First, I'm importing the dataframe from the python package I'm using to interact with my data. (I've mentioned it [here](https://beepb00p.xyz/annotating.html#infra)).

It's private at the moment, but it's pretty specific to my usecases and the only interfacing in this post it throught Pandas dataframe, so hopefully that wouldn't confuse you.

In [None]:
from my.workouts.dataframes import endomondo
df = endomondo()

Some sample data:

In [None]:
display(df[df['dt'].apply(lambda dt: str(dt.date())) == '2019-04-21'])

Error column is a neat way of propagating exceptions from data provider.

E.g. I only have HR data for the last couple of years or so, so data provider doesn't have any of HR points from endomondo. While I could filter out these points in the data provider, they might still be useful for other plots and analysis pipelines (e.g. if I was actually only interested in kcals and didn't hare about heartbeats).
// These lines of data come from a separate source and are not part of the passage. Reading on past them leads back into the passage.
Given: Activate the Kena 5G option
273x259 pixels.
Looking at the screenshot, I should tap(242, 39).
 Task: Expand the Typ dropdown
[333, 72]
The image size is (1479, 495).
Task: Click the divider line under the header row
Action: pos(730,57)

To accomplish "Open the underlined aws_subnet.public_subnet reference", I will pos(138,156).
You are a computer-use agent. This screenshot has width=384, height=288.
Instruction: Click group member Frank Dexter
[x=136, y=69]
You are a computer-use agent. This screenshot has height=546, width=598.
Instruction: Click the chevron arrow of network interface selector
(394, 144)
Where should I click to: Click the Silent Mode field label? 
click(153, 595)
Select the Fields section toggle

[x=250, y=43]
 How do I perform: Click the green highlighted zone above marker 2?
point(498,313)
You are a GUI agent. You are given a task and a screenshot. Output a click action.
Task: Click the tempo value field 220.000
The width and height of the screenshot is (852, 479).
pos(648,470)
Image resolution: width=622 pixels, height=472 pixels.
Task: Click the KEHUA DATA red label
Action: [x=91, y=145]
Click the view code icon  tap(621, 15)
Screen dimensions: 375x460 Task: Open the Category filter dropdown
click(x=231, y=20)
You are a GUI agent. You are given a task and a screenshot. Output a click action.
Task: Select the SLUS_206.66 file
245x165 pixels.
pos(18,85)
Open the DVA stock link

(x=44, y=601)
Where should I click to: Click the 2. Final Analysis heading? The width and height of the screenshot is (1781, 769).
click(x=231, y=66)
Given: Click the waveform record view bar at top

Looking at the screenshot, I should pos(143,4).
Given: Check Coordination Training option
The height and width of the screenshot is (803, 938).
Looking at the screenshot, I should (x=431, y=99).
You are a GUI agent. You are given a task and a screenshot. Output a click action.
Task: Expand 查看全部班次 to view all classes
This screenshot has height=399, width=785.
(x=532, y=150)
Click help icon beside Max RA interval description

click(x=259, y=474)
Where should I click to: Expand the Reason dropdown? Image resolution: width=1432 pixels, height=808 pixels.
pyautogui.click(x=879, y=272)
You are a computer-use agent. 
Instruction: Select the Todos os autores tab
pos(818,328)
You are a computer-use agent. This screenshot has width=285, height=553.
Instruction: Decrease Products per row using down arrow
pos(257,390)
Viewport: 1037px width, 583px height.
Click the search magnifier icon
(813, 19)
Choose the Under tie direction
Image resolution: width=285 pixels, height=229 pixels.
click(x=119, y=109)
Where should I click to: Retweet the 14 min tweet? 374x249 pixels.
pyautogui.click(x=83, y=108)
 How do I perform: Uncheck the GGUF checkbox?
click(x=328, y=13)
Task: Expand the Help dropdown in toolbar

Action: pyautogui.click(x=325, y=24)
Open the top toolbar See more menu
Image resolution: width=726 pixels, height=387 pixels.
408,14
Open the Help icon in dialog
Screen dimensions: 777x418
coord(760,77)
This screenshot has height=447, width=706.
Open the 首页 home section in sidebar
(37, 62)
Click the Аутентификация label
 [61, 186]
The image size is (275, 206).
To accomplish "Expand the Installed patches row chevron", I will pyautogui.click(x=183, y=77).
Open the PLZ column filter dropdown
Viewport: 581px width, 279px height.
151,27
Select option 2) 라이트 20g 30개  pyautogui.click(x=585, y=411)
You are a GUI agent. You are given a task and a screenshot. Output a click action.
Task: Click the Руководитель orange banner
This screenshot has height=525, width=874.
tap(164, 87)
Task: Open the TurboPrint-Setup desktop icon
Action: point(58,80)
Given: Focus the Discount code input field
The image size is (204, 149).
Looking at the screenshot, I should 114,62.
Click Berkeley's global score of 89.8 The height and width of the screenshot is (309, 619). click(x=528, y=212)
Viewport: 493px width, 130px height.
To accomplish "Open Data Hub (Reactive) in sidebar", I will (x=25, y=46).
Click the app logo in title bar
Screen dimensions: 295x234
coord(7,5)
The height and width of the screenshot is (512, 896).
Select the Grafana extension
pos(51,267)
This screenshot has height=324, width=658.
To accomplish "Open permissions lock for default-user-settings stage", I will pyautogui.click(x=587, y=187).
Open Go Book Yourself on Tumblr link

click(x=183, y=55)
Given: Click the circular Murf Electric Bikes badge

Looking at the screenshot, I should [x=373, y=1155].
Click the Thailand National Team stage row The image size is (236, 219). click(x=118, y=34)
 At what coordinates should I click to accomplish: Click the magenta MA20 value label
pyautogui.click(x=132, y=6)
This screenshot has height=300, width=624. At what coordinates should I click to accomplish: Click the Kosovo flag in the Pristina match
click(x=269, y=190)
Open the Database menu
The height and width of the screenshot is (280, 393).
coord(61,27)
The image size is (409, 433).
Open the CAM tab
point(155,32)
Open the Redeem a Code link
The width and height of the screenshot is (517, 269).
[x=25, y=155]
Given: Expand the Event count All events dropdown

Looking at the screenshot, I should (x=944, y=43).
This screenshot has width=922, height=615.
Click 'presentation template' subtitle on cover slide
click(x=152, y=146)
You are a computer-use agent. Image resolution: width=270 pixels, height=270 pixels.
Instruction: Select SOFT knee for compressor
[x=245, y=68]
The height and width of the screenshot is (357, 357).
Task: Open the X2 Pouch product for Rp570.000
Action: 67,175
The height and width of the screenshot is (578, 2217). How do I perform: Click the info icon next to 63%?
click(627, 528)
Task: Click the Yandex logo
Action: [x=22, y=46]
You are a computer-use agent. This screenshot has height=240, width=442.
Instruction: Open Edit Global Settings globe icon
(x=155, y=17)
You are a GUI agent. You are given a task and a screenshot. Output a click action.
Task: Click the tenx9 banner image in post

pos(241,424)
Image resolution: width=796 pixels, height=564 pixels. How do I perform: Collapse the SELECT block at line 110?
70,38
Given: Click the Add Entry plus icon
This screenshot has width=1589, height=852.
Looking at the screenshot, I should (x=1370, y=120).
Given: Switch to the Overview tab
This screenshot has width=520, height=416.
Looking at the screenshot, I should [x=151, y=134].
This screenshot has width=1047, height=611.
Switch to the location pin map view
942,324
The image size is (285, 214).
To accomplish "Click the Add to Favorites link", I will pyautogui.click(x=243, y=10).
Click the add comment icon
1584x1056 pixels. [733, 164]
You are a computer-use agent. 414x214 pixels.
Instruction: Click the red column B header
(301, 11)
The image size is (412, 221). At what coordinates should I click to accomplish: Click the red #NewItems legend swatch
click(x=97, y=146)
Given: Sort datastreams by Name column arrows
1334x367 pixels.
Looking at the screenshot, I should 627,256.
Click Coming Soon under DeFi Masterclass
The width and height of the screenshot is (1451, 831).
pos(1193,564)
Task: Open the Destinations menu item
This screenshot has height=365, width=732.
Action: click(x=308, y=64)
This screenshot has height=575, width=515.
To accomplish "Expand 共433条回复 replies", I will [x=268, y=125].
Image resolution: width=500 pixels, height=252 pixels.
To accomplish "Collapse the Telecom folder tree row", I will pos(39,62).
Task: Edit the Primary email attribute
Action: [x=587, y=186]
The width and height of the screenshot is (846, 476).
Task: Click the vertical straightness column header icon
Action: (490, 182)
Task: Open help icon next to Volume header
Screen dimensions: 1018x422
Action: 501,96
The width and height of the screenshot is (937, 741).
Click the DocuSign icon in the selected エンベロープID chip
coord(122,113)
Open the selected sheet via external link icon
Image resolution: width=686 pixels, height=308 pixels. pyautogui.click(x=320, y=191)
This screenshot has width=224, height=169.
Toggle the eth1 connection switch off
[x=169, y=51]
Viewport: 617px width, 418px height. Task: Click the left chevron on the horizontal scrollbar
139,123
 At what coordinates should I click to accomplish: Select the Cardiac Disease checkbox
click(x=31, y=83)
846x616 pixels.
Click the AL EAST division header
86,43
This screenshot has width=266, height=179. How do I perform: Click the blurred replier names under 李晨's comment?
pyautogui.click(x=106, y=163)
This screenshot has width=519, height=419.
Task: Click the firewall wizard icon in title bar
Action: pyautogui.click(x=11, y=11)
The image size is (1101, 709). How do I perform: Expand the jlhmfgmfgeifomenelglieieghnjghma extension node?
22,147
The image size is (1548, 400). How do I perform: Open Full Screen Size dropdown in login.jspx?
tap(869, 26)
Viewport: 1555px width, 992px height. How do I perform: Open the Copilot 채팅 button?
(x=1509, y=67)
Instead, I'm just being defensive and propagating exceptions up through the dataframe, leaving it up to the user to handle them.

In [None]:
display(df[df['dt'].apply(lambda dt: str(dt.date())).isin(['2015-03-06', '2018-05-28'])])

So, first we filter out the entries with errors:

In [None]:
df = df[df['error'].isnull()]

As well as some random entries which would end up as outliers:

In [None]:
df = df.groupby(['sport']).filter(lambda grp: len(grp) >= 10) 

In [None]:
%matplotlib inline
import matplotlib
from matplotlib import pyplot as plt
import seaborn as sns

matplotlib.rc('font', size=17, weight='regular')

sports = {
    g: len(f) for g, f in df.groupby(['sport'])
}

g = sns.lmplot(
    data=df,
    x='kcal',
    y='heartbeats',
    hue='sport', 
    hue_order=sports.keys(),
    legend_out=False,
    height=15,
)
g.set(
    title='Dependency between total heartbeats and Kcals (estimated by Endomondo)',
    
    xlim=(0, None), 
    xlabel='Kcal',
    
    ylim=(0, None),
    ylabel='Heartbeats, total'
)
# https://stackoverflow.com/a/55108651/706389
plt.legend(
    title='Sport',
    labels=[f'{s} ({cnt} points)' for s, cnt in sports.items()],
    loc='upper left',
   #  fontsize='xx-large',
)
pass

In [None]:
# import plotly.express as px # type: ignore
# f = px.scatter(df, x='kcal', y='heartbeats', color='sport')
# display(f)